Week 26 of the Early Operations system optimization period
The week included a mix of dedicated on-sky engineering and pre-LSST observations.
Over the past several weeks, the team has been making detailed analyses of variations of optical aberrations across the field of view. These studies have shown that there are persistent higher-order spatial variations of the optical aberrations across the field of view that are not fully constrained by the four specialized wavefront sensors that are uniformly spaced around the periphery of the field of view. The higher-order variations of the optical aberrations across the field of view can be studied in detail by using full-array mode measurements that piston the entire science array to intra- and extra-focal positions. Analyses of these data suggest that improved, more uniform delivered image quality could be achieved across the field of view by using additional mirror bending mode degrees of freedom that are not currently actively controlled by the open loop and closed loop control systems of the AOS. As an initial step in this direction, the team used full-array mode measurements to derive corrections utilizing the full set of 50 degrees of freedom for a single telescope pointing, and tested application of those constant offsets during on-sky observations.
The team is examining the extent to which the higher-order variations of optical aberrations across the field of view are stable with respect to telescope pointing and other system telemetry (e.g., temperature gradients across the primary-tertiary mirror).
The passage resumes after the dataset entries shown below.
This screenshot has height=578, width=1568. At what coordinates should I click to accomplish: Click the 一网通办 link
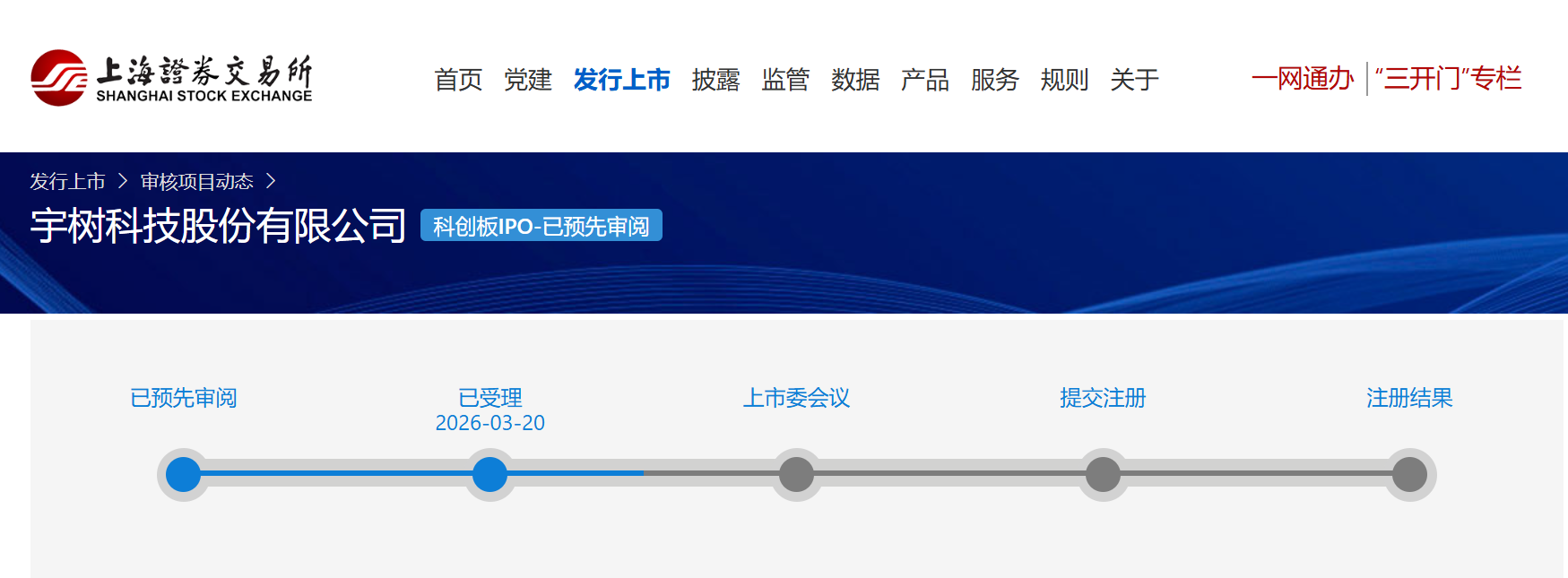(1302, 79)
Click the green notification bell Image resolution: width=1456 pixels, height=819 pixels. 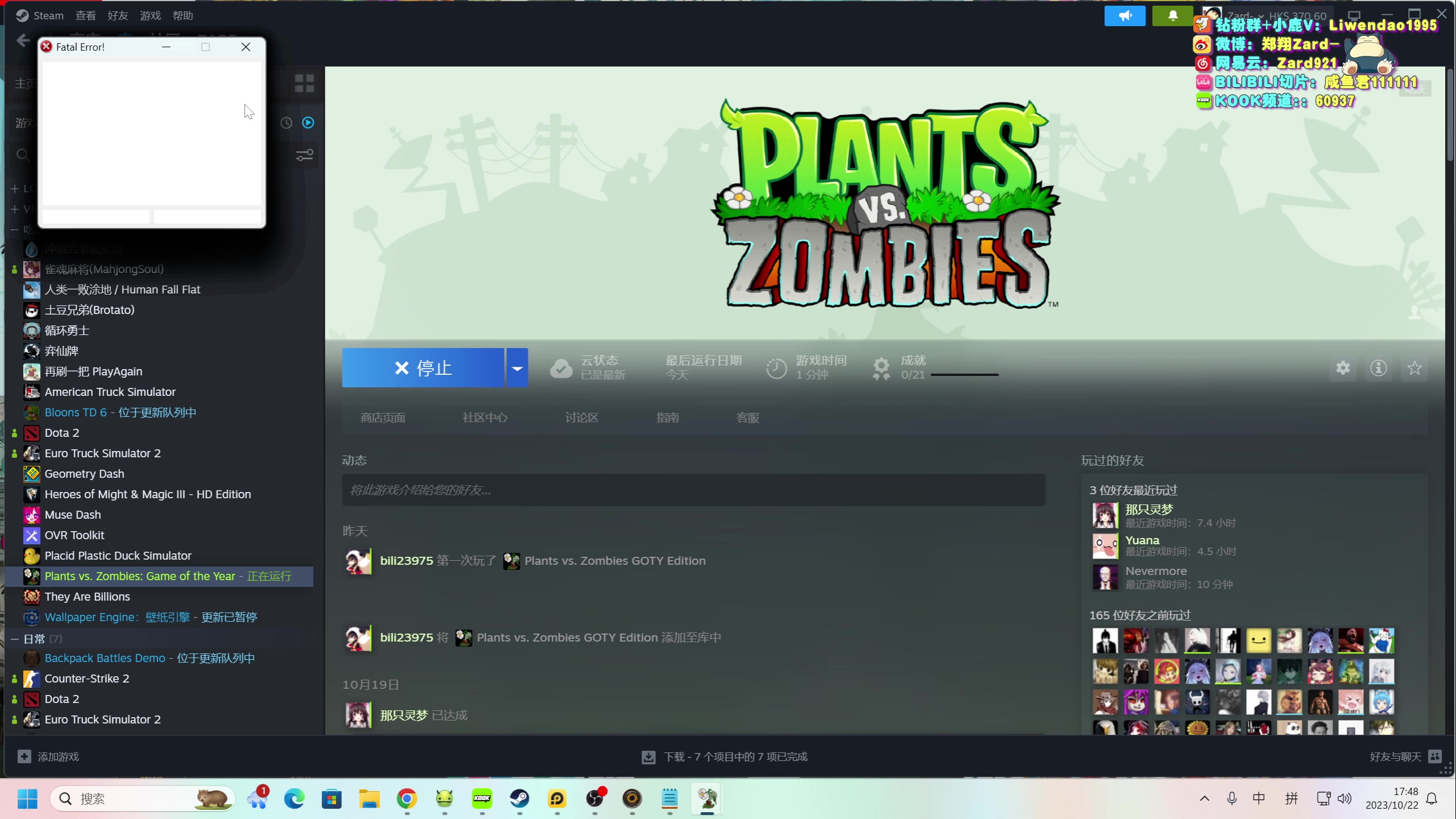1172,16
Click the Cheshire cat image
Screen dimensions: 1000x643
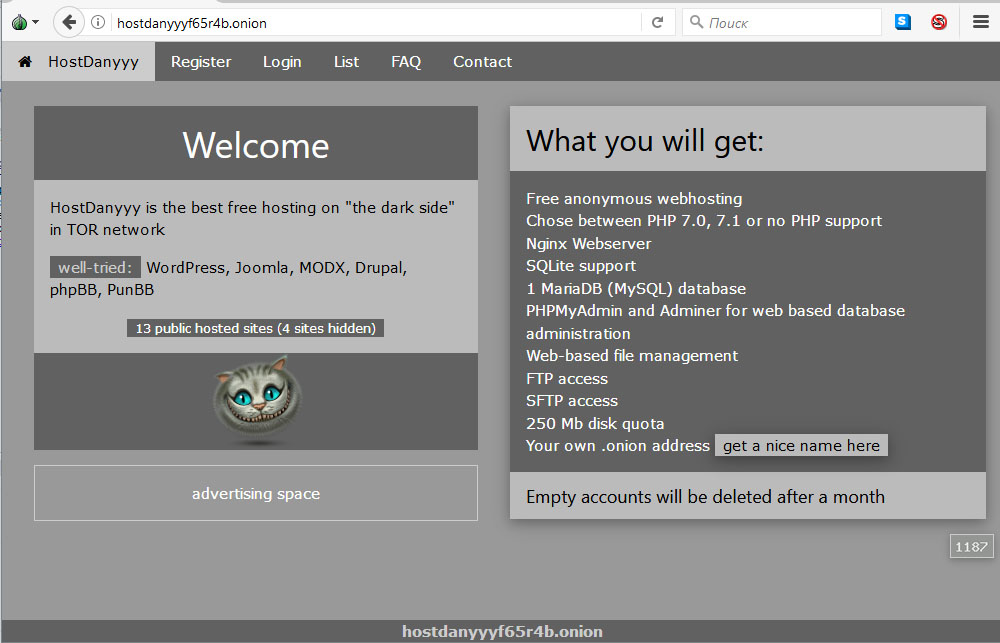point(256,400)
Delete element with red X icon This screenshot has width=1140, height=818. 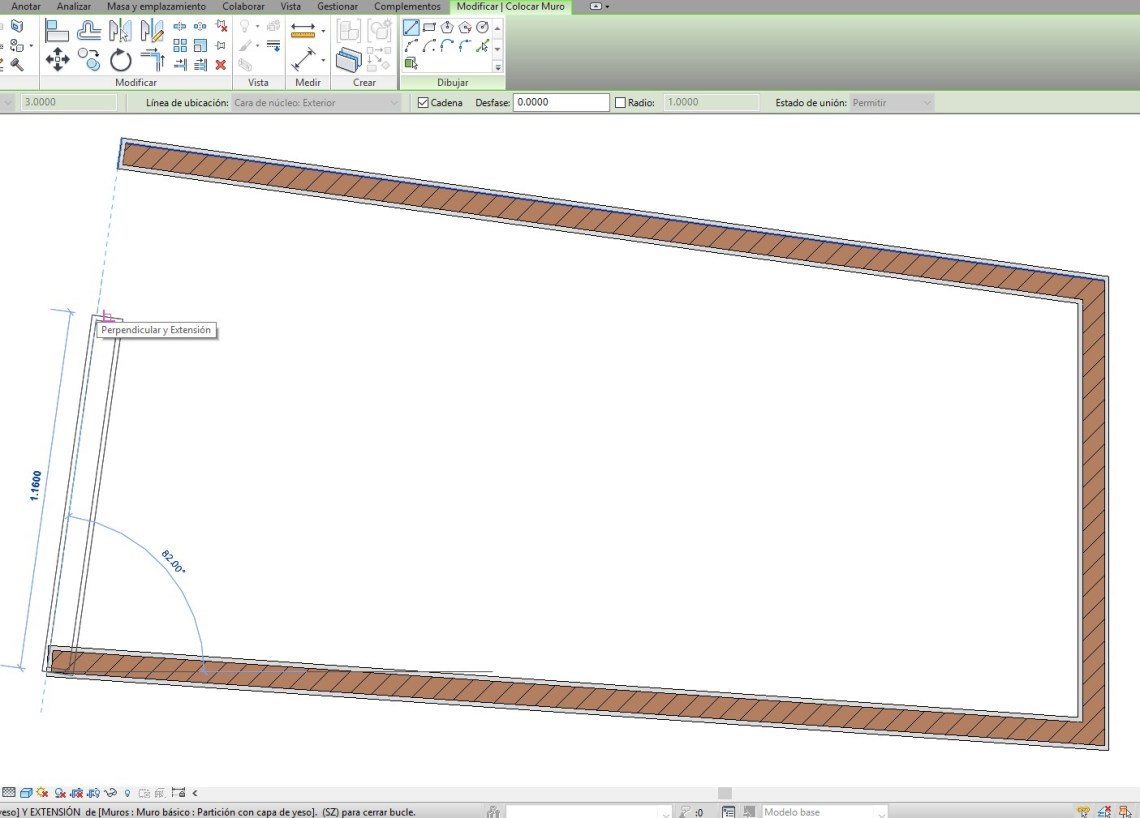point(221,65)
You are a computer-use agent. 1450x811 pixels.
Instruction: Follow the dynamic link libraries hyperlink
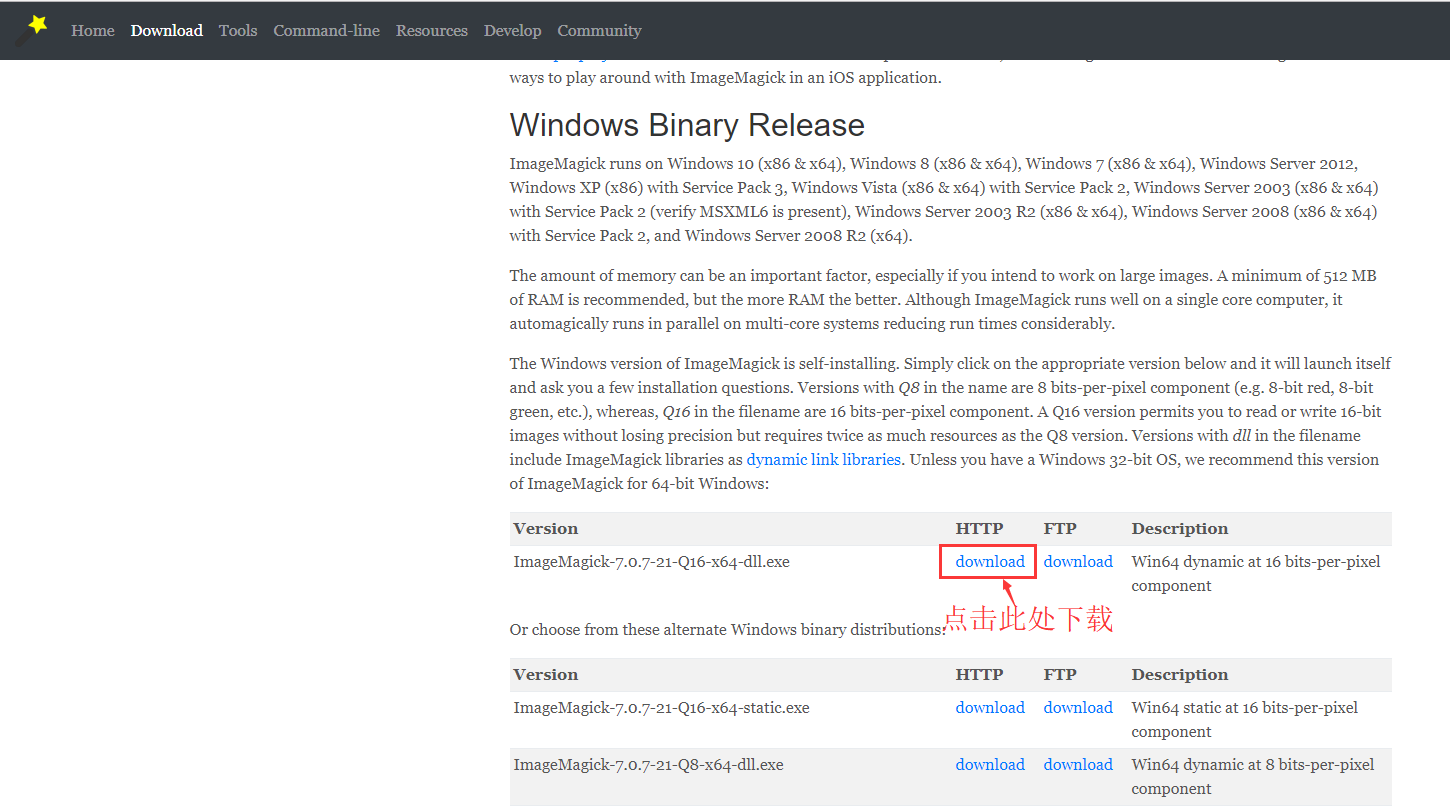823,460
On-sky engineering this past week included observations in full-array mode while rapidly alternating between two telescope elevations or two Camera rotator angles to directly measure differential changes in the optical state.
The team also deployed an updated weighting scheme for the optical degrees of freedom used to create the basis of non-degenerate modes employed by the AOS to apply corrections.
On 23 April, 6 additional dome louvers were opened for the first time during nighttime observations, for a total of 12 operational louvers.
During the pre-LSST observations this week, the typical per-night median instrument contribution to the delivered PSF FWHM was at the level of 0.4-0.45 arcseconds. Multiple analysis methods produce consistent estimates for the instrument contribution:
- optical aberrations measured at the corner wavefront sensors added in quadrature with laboratory measurements of the diffusion of photoelectrons in the LSST Camera detectors,
- variation of the PSF FWHM across the field of view, and
- comparison of delivered PSF FWHM to an estimate for the atmosphere seeing contribution derived from the corner wavefront sensors.
For the large majority of pre-LSST visits acquired during the week, the delivered PSF shapes are well described by their second-moments. Typical per-night median ellipticity was at the level 0.06-0.07. The delivered PSF has been comparatively stable, with a lower incidence of irregular PSF shapes, as identified from 3rd and 4th order moments or shapelet decomposition, relative to prior periods of the Early Operations on-sky campaign.
A Rubin Observatory record for delivered image quality was achieved on 18 April with PSF FWHM below ~0.6 arcseconds across the full field of view during an AOS closed-loop stability test at fixed telescope pointing.
Observing plans for the next week include both pre-LSST and dedicated on-sky engineering tests.
A filter swap to exchange u for y occurred on 21 April. The currently installed filter set is grizy.